Una vez más llegamos a la conclusión de que la felicidad apunta hacia el ser. La encontramos en la persona auténtica, en la que hay coherencia entre lo que es y lo que manifiesta, entre su realidad y su imagen; por eso vive tranquila y poco le importa el qué dirán: no necesita el aplauso o el reconocimiento del público para ser feliz. Sencillamente hace lo que tiene que hacer, cumple con sus deberes, crece interiormente, y vive llena de paz y serenidad. Ciertamente, de ordinario tendrá una buena imagen ante los demás, pero no porque se la haya propuesto como meta, sino por haberla obtenido como consecuencia de haber apuntado al fondo, en lugar de haberse quedado en la superficie, en las apariencias. Por haber trabajado sobre el ser más que sobre la imagen.
El camino es siempre interior
A pesar de las limitaciones del método experimental para sacar conclusiones en torno a la felicidad, existen algunos resultados interesantes que arrojan ciertas luces. Por ejemplo, los psicólogos David G. Myers (Hope College de Michigan) y Ed Diener (Universidad de Illinois) han estudiado el tema de la felicidad durante más de diez años. En Scientific American, de mayo de 1996, publicaron el resumen de un trabajo en el que analizan los resultados de las investigaciones sobre la felicidad realizadas en ese período por especialistas de todo el mundo. Esas investigaciones se llevan a cabo mediante encuestas. Pero esto no significa que sólo midan impresiones subjetivas: se ha podido comprobar que quienes se sienten felices, también parecen así a sus más íntimos amigos y familiares, e incluso a los psicólogos que los interrogan. Esta triple coincidencia entre el propio interesado, quienes lo conocen íntimamente y el especialista que lo entrevista suele ser el criterio para concluir que una persona es feliz.

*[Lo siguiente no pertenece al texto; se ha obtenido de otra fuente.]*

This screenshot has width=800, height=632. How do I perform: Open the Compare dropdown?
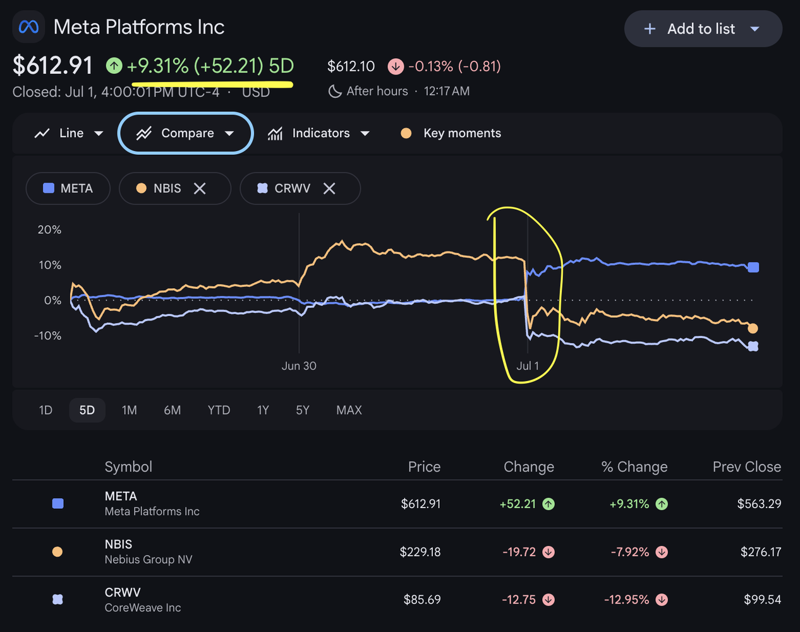click(x=186, y=133)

Pues bien, la principal conclusión del estudio fue que la felicidad no está relacionada tanto con factores externos cuanto con el propio carácter, es decir, con la interioridad del sujeto. Nos parece una conclusión de sumo valor, que coincide con lo que hemos descubierto en los párrafos anteriores: que la felicidad está vinculada con lo más íntimo de la persona, con su ser, y no tanto con las realidades exteriores como serían los bienes materiales, los estímulos placenteros o el reconocimiento de los demás; y esa conclusión de los psicólogos norteamericanos confirma también, por vía experimental, lo que la antropología filosófica clásica dirá acerca del ámbito de la felicidad:
“Lo más profundo y lo más elevado del hombre está en su interior. En vano se buscará la felicidad en lo exterior si no se halla dentro de nosotros mismos: la plenitud humana lleva consigo riqueza de espíritu, paz y armonía del alma, serenidad. El camino de la felicidad está dentro de nosotros: es un camino interior”.